**Required work:**
Copy out only the span from the line with "Task: Tick the" to the end of the data, both ends kept, word for word.

── Available data ──

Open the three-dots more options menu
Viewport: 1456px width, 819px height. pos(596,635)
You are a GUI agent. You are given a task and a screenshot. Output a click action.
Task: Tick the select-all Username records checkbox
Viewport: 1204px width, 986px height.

───

**Completed exercise:**
Task: Tick the select-all Username records checkbox
Viewport: 1204px width, 986px height.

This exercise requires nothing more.